Tareas >>
A. De la lectura sobre la búsqueda espiritual, reescribe como lista el párrafo que empieza con «Uno de los libros más exitosos» y conserva sus datos principales.
B. Prolonga la lectura sobre la búsqueda espiritual a partir de su última oración.

Texto para leer >>

········

Adoradores en tiempos de desasosiego
Raúl Pariamachi ss.cc.
“Los adoradores verdaderos adorarán al Padre en espíritu y verdad”
(Juan 4, 23)
¿Nostalgia del espíritu?
Uno
de los libros más exitosos por sus ventas es El monje que vendió su Ferrari. Una fábula espiritual, del abogado
Robin S. Sharma. Se puede adquirir el texto original en las mejores librerías
de Lima o la copia alternativa en el jirón Quilca. Es el relato de un joven
super-abogado que cierto día se desplomó en plena sala del tribunal a causa de
un estrés producido por su trabajo frenético y su vida disipada. El hecho es
que vendió su mansión, su avión y su Ferrari para peregrinar hacia la India,
donde –en alguna parte del Himalaya– se transformó en un yogui, descubriendo
así las claves del autodominio, la responsabilidad personal y el
esclarecimiento espiritual a través del Método de Sivana (siete virtudes
básicas). En realidad el libro como relato es bastante pobre. Lo que busca su
autor es exponer narrativamente la teoría de las siete virtudes de una vida
iluminada. En esta fábula el yogui vuelve a su país para mostrar a su amigo el
camino que mejorará su vida personal, profesional y espiritual (aunque sin
abandonar la ciudad). Me parece que la atracción que produce este libro en
muchas personas –por algo se vende y se lee– se debe a que de algún modo
(¿cuestionable?) fusiona la sabiduría espiritual de Oriente con los principios
del éxito en Occidente.
Me
he extendido un poco en este relato del monje que vendió su Ferrari porque
considero que ilustra bien la experiencia que vivimos en nuestras sociedades
modernas, donde cada vez más personas están en busca de un auxilio espiritual
para sobreponerse al desasosiego de la vida diaria, sabiendo que no son suficientes
los títulos académicos, el éxito profesional, el bienestar económico o la
diversión acelerada.

········

Datos mostrados >>
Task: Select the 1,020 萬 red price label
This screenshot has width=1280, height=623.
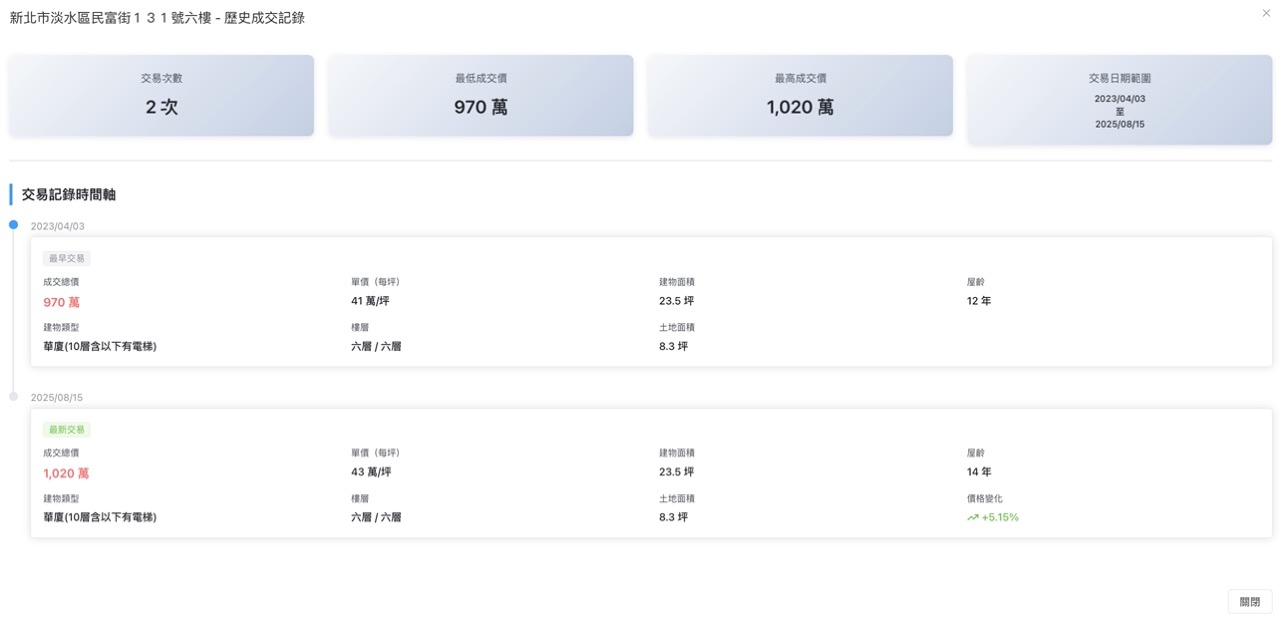Action: coord(66,473)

········

Respuestas >>
A.
- El monje que vendió su Ferrari. Una fábula espiritual, del abogado Robin S. Sharma, es uno de los libros más vendidos. Se consigue en su versión original en las mejores librerías de Lima o en copia alternativa en el jirón Quilca.
- Narra la historia de un joven super-abogado que se desplomó en plena sala del tribunal por el estrés de su trabajo frenético y su vida disipada.
- El abogado vendió su mansión, su avión y su Ferrari y peregrinó a la India. Allí, en alguna parte del Himalaya, se transformó en yogui y descubrió las claves del autodominio, la responsabilidad personal y el esclarecimiento espiritual mediante el Método de Sivana (siete virtudes básicas).
- Como relato, el libro es bastante pobre. Su autor busca exponer de forma narrativa la teoría de las siete virtudes de una vida iluminada.
- El yogui regresa a su país para mostrar a su amigo el camino que mejorará su vida personal, profesional y espiritual sin abandonar la ciudad.
- El atractivo del libro se debe a que fusiona de algún modo, quizá cuestionable, la sabiduría espiritual de Oriente con los principios del éxito en Occidente.

B.
En
las librerías de los aeropuertos –también en muchas otras librerías– se ubican
secciones de espiritualidad y autoayuda, donde podemos encontrar los libros de
autores como Osho, Deepak Chopra, Wayne Dyer, Eckhart Tolle, Paulo Coelho,
Jorge Bucay o James Redfield, quienes entregan a sus lectores un paquete de
ofertas “espirituales” en las que se combinan tradiciones adaptadas del
brahmanismo, el hinduismo, el budismo, el zen, el taoísmo, el sufismo y el
judeocristianismo; se mezclan lo religioso, lo místico, lo metafísico, lo
psíquico, lo cuántico, lo esotérico y lo mágico; se aconsejan principios,
métodos y técnicas para conquistar la felicidad, el éxito, la paz, el amor y la
eternidad, la armonía de cuerpo y mente, el cuidado del alma, la salud y el
sexo.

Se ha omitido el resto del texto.